START Data supplied

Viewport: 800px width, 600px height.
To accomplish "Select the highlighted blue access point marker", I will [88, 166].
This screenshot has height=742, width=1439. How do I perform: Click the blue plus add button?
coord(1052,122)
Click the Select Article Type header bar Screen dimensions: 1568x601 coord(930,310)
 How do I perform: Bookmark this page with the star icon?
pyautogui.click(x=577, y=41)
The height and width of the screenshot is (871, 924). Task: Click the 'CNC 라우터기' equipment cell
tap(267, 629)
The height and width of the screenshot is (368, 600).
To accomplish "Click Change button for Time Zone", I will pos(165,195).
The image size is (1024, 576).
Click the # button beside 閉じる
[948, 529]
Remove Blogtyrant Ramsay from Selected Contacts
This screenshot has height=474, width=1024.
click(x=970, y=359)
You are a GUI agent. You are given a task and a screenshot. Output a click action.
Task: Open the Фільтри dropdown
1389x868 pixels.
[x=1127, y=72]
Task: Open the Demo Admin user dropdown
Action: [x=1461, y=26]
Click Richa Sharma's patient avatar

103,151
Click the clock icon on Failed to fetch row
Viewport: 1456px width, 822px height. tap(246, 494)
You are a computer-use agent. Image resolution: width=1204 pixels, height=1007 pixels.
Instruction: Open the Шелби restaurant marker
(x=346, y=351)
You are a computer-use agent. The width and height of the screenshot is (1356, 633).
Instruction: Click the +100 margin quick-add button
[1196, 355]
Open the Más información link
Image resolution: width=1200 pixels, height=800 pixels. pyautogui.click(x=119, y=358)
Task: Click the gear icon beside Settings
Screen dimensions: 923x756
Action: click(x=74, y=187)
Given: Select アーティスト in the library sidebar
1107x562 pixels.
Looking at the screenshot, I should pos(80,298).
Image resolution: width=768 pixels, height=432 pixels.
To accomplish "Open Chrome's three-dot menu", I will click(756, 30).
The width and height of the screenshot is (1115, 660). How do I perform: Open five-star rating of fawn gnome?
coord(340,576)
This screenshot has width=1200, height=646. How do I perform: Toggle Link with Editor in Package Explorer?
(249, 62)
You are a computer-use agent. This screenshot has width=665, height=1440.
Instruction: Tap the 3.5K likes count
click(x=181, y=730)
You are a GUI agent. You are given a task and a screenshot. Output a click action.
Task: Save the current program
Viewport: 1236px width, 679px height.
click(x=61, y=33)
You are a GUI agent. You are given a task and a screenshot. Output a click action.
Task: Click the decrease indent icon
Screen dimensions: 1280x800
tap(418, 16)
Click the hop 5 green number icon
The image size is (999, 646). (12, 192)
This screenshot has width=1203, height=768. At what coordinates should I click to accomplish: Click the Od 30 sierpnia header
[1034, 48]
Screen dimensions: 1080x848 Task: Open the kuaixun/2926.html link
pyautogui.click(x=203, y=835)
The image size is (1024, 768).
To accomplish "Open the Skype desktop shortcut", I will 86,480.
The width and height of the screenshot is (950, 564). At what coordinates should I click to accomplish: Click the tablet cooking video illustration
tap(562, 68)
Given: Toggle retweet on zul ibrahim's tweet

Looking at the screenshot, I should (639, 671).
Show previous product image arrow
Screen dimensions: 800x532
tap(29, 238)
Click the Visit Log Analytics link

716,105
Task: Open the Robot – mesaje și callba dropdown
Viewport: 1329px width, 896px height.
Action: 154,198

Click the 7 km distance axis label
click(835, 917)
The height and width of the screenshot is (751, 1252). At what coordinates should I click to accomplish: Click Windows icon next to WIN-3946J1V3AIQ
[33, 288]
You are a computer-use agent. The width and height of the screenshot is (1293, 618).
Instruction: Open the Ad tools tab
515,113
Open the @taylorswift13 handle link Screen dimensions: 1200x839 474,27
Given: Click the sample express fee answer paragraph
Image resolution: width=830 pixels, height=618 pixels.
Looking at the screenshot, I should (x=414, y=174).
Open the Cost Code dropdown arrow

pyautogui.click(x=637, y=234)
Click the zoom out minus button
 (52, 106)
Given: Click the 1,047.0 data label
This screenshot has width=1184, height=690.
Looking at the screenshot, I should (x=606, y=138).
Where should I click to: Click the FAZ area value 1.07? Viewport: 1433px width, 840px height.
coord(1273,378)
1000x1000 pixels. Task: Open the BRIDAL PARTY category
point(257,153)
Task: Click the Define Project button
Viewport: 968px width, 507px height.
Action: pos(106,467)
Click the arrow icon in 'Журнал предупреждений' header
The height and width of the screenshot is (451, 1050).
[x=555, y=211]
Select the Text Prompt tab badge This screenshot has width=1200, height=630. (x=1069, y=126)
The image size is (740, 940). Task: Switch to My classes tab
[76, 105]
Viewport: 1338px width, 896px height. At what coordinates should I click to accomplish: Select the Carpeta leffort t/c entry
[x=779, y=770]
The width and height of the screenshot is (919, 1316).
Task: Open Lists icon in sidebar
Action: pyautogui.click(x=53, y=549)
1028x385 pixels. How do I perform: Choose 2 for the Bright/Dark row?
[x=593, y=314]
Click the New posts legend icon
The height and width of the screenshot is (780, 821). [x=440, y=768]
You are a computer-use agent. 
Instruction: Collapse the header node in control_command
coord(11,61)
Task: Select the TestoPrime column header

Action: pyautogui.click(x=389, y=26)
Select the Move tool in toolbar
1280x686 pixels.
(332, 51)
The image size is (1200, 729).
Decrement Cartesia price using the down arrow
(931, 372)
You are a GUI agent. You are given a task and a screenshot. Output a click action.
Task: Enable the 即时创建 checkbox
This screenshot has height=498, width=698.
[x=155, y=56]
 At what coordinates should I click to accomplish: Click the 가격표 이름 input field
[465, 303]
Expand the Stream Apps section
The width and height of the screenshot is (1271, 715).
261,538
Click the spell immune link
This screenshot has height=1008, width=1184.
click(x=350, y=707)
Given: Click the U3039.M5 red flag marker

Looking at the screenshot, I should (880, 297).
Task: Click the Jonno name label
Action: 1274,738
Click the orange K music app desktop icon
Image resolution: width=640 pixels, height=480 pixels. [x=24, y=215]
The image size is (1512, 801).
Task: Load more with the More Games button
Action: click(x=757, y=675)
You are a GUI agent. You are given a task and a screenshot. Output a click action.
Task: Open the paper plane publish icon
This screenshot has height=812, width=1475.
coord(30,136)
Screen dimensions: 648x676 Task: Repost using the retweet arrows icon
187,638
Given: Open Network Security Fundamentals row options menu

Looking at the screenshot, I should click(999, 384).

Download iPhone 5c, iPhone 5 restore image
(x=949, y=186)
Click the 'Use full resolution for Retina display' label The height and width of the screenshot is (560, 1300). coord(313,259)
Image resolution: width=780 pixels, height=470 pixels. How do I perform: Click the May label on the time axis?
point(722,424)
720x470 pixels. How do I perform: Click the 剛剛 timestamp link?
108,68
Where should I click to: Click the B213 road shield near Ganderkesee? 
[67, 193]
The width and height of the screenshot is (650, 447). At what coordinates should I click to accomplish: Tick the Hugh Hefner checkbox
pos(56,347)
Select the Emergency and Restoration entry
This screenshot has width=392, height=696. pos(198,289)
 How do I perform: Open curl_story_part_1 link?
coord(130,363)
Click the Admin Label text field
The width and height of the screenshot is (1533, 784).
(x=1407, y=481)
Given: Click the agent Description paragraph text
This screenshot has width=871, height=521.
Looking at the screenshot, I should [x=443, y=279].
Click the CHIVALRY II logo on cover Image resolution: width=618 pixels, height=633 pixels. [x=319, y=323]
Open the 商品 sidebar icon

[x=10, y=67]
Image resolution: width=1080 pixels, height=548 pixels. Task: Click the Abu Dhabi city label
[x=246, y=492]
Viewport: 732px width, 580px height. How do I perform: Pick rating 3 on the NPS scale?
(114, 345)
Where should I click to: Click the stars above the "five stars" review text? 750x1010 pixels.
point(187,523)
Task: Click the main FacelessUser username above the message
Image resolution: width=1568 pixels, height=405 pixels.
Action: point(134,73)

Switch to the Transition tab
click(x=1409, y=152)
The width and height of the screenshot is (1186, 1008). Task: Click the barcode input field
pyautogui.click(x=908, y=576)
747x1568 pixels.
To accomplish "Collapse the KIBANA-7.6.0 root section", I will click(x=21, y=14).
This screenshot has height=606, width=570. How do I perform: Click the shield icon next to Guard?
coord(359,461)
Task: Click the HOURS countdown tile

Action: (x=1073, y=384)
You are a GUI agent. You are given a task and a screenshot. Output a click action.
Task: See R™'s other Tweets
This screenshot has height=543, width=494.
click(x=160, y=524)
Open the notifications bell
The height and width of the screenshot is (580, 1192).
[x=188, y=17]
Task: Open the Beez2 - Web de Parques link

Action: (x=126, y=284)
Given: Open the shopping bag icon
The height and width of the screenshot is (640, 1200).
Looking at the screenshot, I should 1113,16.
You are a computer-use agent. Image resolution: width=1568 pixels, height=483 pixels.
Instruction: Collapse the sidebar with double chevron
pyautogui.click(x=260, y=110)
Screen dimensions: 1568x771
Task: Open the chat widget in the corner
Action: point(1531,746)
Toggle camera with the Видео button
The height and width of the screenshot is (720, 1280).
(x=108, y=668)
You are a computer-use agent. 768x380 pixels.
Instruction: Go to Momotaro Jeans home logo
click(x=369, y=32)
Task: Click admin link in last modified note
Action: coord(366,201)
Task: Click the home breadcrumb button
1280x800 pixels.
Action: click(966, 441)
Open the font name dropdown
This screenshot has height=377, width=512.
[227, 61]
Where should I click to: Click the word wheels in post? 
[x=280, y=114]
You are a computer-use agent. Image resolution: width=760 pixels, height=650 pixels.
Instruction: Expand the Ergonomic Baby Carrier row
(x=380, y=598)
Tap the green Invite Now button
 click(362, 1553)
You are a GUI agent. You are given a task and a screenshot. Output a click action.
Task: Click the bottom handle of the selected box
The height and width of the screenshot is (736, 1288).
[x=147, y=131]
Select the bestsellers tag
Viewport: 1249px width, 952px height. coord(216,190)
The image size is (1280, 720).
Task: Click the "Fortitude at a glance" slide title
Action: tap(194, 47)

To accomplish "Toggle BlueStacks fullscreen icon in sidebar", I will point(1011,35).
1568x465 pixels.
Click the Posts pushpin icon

END Data supplied

Your task:
The answer must consist of each line in the entries above that includes "section".

Result:
Expand the Stream Apps section
To accomplish "Collapse the KIBANA-7.6.0 root section", I will click(x=21, y=14).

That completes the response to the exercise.